* [WHAT YOU SHOULD DO]
In the material below, find each line holding the string "agent" and copy it.
[[ RECORDS FOR PROCESSING, beginning ]]
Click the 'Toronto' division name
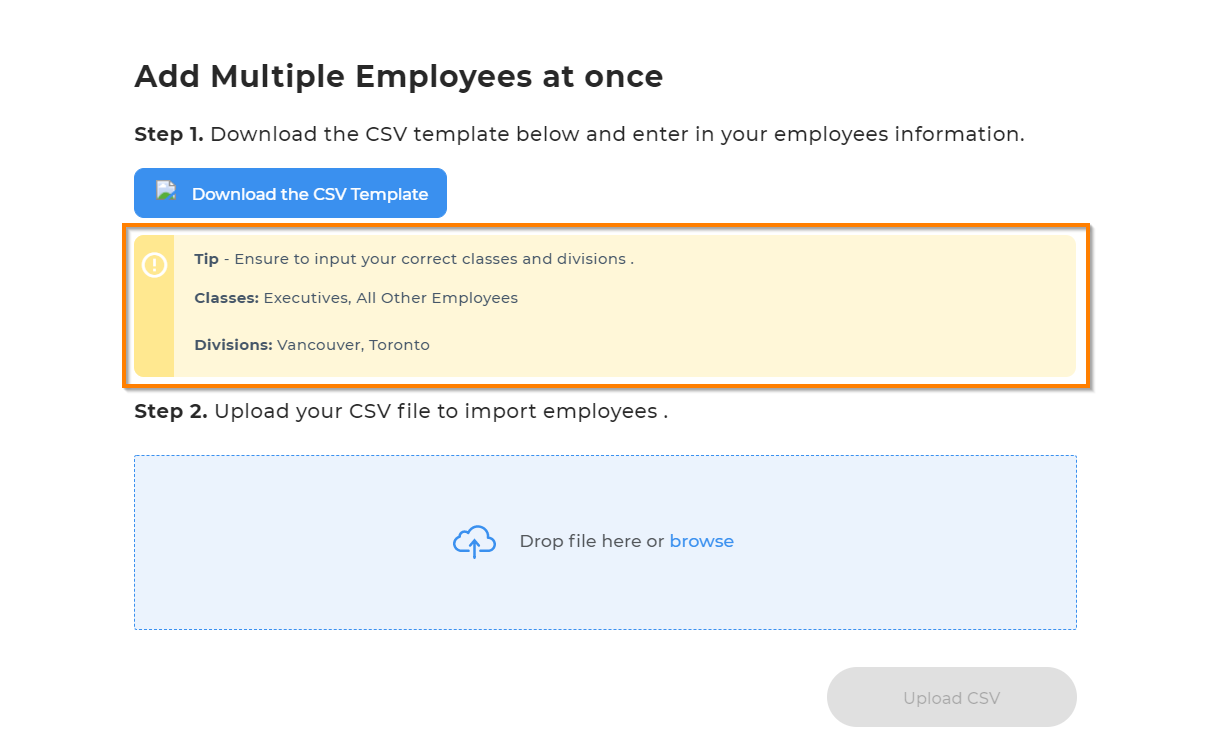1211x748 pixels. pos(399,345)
[[ RECORDS FOR PROCESSING, end ]]
[[ RECORDS FOR PROCESSING, beginning ]]
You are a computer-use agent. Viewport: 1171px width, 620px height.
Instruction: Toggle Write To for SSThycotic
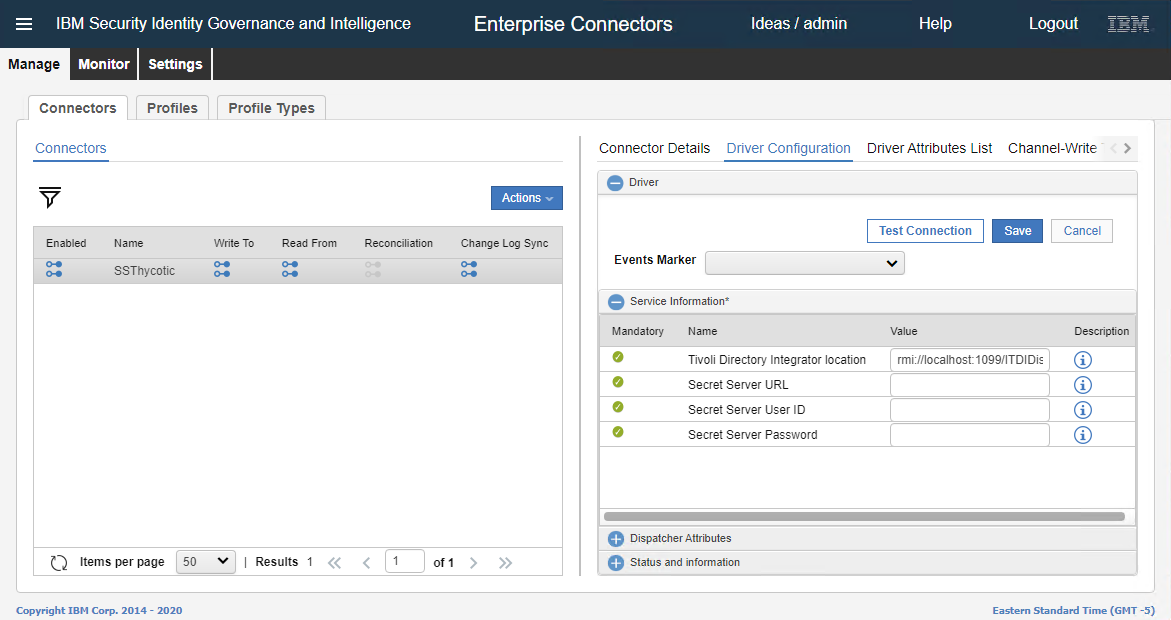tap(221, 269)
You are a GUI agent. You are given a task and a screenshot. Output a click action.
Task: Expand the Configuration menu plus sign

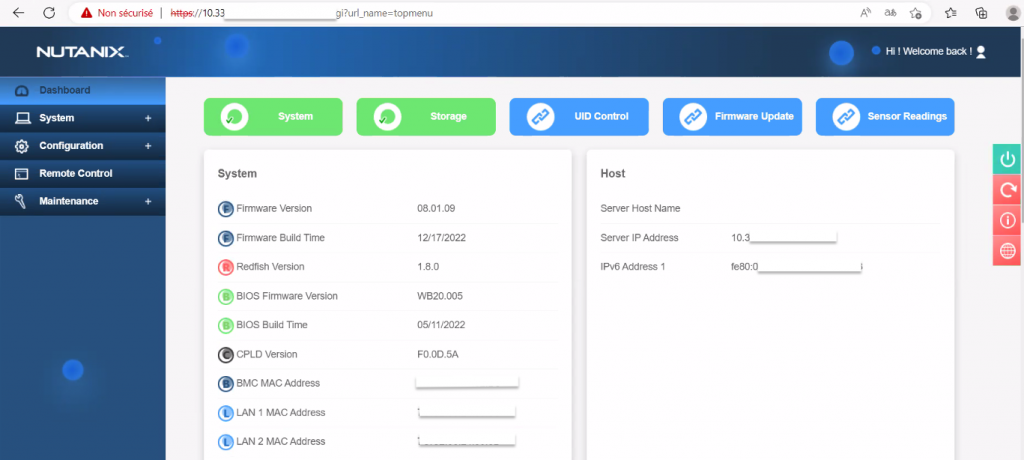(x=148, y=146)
[[ RECORDS FOR PROCESSING, end ]]
[[ RECORDS FOR PROCESSING, beginning ]]
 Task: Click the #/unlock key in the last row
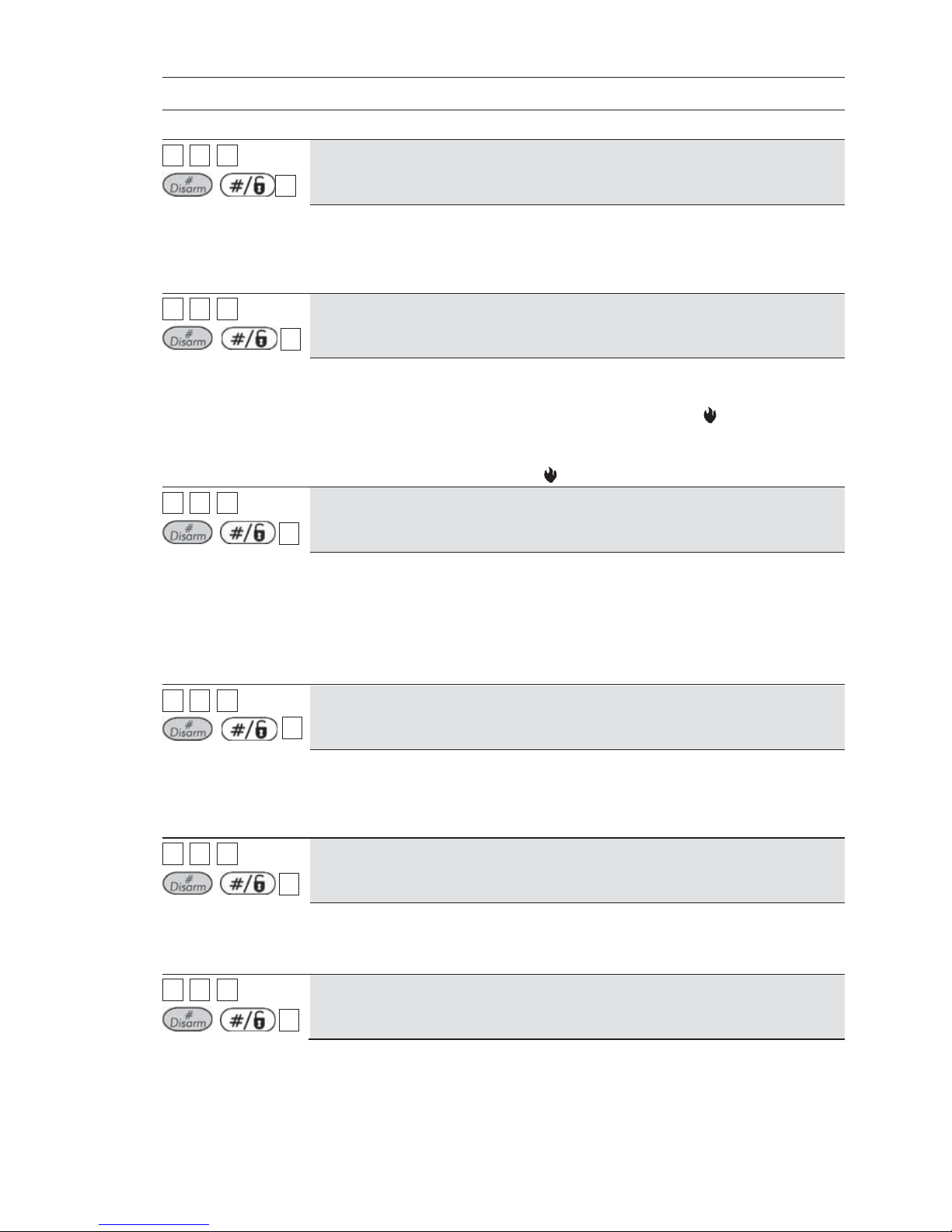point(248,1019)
[[ RECORDS FOR PROCESSING, end ]]
* [EXERCISE OUTPUT]
You are a computer-use agent. Viewport: 1171px width, 620px height.
You are a GUI agent. You are given a task and a screenshot. Output a click action.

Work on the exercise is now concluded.